SOPs/miningSAMBAM – BaRC Wiki

Context Navigation

Version 24 (modified by byuan, 11 years ago) ( diff )
--

SAM/BAM summarizing, processing and quality control(QC)

Many of these involve samtools

Convert, sort, and/or index

# Convert SAM to BAM:
samtools view -bS -o foo.bam foo.sam

# Convert BAM to SAM:
samtools view -h -o foo.sam foo.bam

# Sort BAM file (where ".bam" is added to "foo.sorted")
samtools sort foo.bam foo.sorted

# Index a sorted BAM file (which creates foo.sorted.bam.bai):
samtools index foo.sorted.bam
    
# Both foo.sorted.bam and foo.sorted.bam.bai are needed for visualization.
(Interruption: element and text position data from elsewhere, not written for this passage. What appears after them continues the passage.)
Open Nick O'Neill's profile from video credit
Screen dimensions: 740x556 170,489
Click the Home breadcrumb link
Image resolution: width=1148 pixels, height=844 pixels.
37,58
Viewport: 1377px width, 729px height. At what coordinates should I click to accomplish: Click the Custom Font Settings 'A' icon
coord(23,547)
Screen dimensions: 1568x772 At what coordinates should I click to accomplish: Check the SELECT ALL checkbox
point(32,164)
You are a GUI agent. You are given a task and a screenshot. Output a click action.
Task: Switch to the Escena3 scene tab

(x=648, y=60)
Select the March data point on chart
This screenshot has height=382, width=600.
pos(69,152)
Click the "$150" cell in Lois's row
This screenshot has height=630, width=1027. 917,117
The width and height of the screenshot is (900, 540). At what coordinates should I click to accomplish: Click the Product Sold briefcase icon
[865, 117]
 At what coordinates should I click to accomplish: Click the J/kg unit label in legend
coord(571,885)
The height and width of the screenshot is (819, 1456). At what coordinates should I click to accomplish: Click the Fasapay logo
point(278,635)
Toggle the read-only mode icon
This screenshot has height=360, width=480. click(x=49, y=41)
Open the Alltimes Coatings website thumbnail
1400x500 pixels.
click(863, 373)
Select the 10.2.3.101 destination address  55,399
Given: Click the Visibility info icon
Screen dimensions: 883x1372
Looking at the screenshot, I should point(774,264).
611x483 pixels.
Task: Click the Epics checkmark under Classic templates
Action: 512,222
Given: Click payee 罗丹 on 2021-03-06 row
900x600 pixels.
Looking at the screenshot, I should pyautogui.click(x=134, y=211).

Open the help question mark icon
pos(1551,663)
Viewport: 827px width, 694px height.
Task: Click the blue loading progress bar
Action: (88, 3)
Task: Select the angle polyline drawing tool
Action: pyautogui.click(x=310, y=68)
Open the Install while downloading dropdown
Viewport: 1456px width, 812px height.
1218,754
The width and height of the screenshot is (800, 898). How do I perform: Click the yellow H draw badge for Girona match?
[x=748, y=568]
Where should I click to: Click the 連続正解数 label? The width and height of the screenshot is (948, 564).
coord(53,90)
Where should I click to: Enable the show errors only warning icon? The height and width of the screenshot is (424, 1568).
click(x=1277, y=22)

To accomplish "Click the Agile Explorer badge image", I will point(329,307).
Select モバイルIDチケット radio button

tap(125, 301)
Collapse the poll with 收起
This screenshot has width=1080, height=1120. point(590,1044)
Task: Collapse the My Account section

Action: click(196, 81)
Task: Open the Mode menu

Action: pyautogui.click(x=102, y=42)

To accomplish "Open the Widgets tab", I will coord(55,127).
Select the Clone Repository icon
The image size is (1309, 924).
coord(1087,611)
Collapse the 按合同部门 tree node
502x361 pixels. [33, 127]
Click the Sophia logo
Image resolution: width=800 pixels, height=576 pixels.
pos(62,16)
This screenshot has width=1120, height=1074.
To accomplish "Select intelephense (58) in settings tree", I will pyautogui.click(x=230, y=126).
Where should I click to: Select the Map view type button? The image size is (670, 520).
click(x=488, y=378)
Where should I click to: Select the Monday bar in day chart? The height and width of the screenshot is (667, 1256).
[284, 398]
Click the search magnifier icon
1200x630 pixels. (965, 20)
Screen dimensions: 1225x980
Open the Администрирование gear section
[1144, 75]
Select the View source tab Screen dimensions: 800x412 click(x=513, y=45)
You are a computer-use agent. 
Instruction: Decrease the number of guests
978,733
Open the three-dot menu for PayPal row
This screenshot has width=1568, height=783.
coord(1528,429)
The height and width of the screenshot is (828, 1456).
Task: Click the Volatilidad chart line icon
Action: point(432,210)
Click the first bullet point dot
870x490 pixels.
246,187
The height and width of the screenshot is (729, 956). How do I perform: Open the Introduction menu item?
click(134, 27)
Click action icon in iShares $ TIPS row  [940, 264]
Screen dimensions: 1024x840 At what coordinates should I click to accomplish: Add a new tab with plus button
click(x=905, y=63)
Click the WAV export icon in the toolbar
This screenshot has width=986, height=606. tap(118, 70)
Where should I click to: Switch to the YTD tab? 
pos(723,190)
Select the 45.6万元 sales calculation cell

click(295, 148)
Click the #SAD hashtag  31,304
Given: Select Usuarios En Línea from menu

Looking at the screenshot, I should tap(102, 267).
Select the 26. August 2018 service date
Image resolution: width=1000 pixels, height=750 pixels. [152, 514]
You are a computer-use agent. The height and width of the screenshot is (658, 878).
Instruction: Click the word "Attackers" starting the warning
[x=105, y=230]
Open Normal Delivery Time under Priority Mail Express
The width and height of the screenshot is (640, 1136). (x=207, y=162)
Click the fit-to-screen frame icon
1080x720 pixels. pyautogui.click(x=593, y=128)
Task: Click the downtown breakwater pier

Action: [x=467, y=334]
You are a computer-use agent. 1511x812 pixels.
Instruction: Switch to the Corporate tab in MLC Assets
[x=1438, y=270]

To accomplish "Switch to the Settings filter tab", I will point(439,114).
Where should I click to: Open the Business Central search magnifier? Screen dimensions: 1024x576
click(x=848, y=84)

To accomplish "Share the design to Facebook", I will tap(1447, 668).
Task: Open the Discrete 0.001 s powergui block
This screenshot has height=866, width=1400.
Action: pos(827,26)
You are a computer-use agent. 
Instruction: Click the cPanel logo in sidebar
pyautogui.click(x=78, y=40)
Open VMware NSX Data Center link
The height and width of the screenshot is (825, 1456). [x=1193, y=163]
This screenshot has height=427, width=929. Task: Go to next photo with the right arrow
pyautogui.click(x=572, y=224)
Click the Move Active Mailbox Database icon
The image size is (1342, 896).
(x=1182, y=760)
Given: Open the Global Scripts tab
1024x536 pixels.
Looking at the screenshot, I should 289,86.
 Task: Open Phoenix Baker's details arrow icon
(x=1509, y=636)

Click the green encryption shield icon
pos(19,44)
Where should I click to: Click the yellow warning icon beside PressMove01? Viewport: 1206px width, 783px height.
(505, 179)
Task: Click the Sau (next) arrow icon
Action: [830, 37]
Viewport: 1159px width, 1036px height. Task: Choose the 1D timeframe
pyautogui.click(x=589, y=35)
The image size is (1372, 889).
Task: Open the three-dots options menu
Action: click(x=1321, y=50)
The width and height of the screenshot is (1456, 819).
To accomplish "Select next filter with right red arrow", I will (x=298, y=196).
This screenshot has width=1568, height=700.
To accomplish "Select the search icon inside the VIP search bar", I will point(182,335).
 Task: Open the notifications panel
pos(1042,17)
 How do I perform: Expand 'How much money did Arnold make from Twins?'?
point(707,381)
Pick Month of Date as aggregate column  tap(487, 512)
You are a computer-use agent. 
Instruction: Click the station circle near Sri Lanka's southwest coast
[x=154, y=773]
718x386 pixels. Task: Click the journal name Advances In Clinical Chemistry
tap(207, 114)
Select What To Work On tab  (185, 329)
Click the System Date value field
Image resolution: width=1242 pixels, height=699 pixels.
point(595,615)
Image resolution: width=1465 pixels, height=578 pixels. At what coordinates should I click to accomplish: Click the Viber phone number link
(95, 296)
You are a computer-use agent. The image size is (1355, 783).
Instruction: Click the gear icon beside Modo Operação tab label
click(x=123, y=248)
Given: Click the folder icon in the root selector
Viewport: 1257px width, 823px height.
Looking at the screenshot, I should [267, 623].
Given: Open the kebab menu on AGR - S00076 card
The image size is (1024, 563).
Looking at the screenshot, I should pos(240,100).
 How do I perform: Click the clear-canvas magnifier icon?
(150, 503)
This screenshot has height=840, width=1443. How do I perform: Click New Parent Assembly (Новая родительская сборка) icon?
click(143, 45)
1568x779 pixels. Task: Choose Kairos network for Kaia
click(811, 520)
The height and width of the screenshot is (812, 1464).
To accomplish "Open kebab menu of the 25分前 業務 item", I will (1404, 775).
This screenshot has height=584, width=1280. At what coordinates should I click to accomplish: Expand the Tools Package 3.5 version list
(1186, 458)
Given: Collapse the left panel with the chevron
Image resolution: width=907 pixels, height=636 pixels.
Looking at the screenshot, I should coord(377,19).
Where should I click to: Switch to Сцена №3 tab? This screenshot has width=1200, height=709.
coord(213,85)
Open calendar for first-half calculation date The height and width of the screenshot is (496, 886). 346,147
All three steps (SAM=>BAM, sorting, and indexing) can be merged into one command. See

/nfs/BaRC_Public/BaRC_code/Perl/SAM_to_BAM_sort_index/SAM_to_BAM_sort_index.pl

Differences between SAM and BAM files

A BAM file is a binary version of a SAM file.
Both contain identical information about reads and their mapping.
A BAM file requires a header but a SAM file may not have one. (Use 'samtools view -h reads.bam' to print the header with the mapped reads.)
Many operations (such as sorting and indexing) work only on BAM files.
For almost any application that requires SAM input, this can be created on the fly from a BAM file (using 'samtools view reads.bam |').
BAM files take up much less space than SAM files.
For archiving purposes, keep only the BAM file. The SAM file can easily be regenerated (if ever needed).

Modify a BAM file into another BAM file

In many cases, there's no need to create an intermediate SAM file. For example, to extract selected (mapped to chrM) reads:

samtools index accepted_hits.bam   # Required if you want to select a genome region (like chrM)
samtools view -h accepted_hits.bam chrM | samtools view -bS - > accepted_hits.chrM_only.bam

We need to keep the header to convert back to BAM (hence the '-h' with 'samtools view' and the '$1 ~ ...' with awk).

Count the number of mapped reads

samtools flagstat mapped_unmapped.bam

Count the number of mapped reads by chromosome

# Method 1 (all chromosomes)
# 1 - Index the BAM file: 
samtools index mapped_reads.bam
# 2 - Get index statistics (including the number of mapped reads in the third column: 
samtools idxstats mapped_reads.bam

# Method 2 (one chromosome at a time, for example, chr2)
# From SAM
awk -F"\t" '$3 == "chr2" {print $1}' mapped_reads.sam | sort -u | wc -l
# From BAM
samtools view mapped_reads.bam chr2 | cut -f 1 | sort -u | wc -l

Remove unmapped reads

samtools view -hS -F 4 mapped_unmapped.sam > mapped_only.sam

How many multiple/uniquely mapped reads are in a bam/sam file?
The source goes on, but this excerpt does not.